MRSA is also increasingly seen in ocular infections. Freidlin et al reported an increase in MRSA among 916 ocular S aureus isolates from 4.1% in 1999 to 16.7% in 2006.14 Similar trends were noted by Marangon et al and Asbell et al in centers across the US.15,16 Among ocular isolates, there are also increasing high rates of resistance of S aureus strains, including methicillin-sensitive strains to fluoroquinolones. Among MRSA isolates, resistance to fluroroquinolones, including fourth-generation agents such as gatifloxacin and moxifloxacin, approaches 85%.8,13 MRSA has been reported in association with postoperative wound ulceration following clear cornea cataract surgery without the use of a suture.17
This case report illustrates the importance of extended followup after cataract surgery, and timely suture removal from clear cornea wounds.
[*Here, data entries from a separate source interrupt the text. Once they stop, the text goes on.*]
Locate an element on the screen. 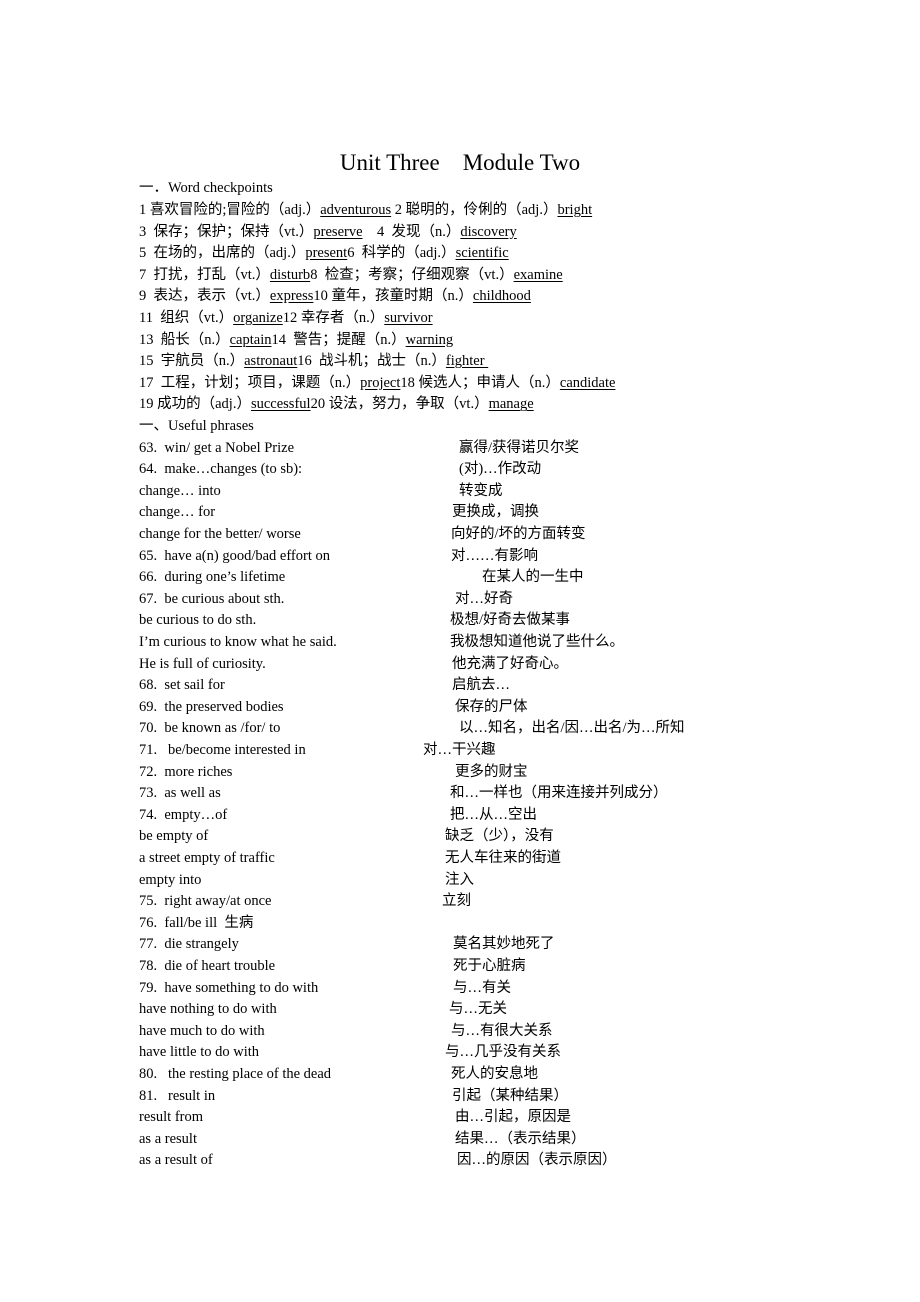 The image size is (920, 1302). phrase-english: be empty of is located at coordinates (174, 836).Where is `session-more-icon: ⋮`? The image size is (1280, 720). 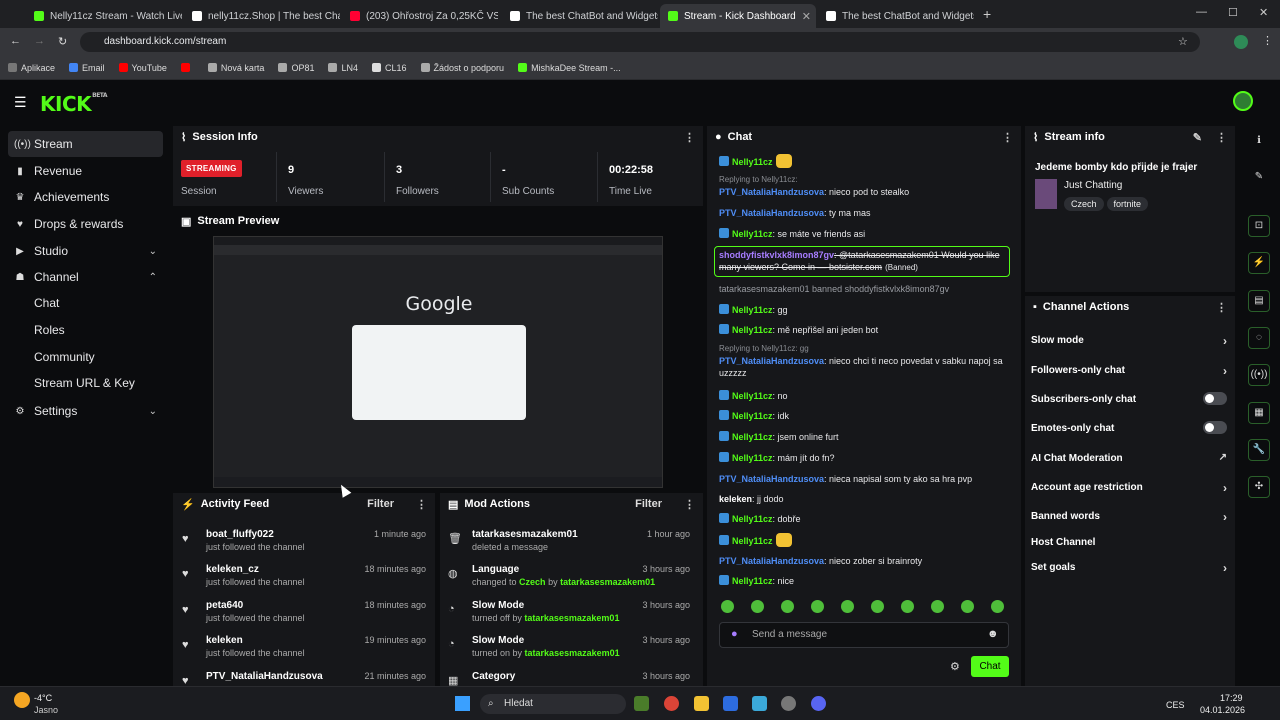
session-more-icon: ⋮ is located at coordinates (690, 138).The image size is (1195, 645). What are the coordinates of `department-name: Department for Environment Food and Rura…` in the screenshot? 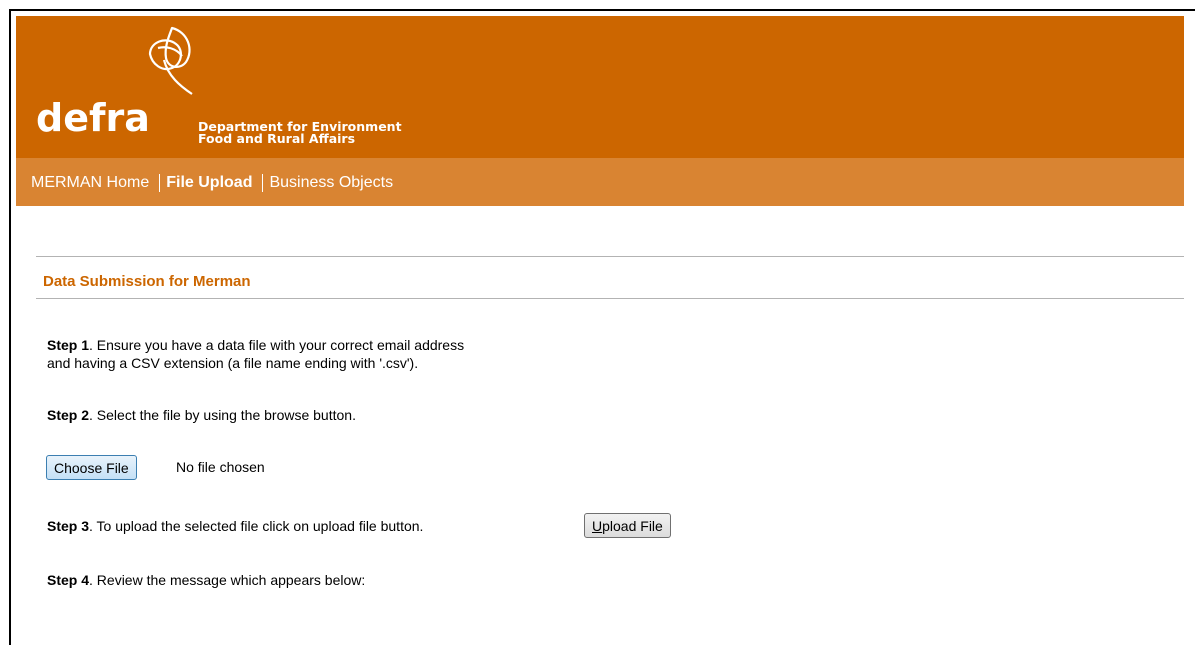 It's located at (300, 133).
In patients who develop infectious complications, urgent recognition and prompt referral is critical to optimal outcomes. It is also important to recognize the increasing incidence of antibiotic resistance in ocular S aureus infection, and its implications for appropriate treatment.
This work was supported by an unrestricted grant from Research to Prevent Blindness. The authors report no conflicts of interest in this work.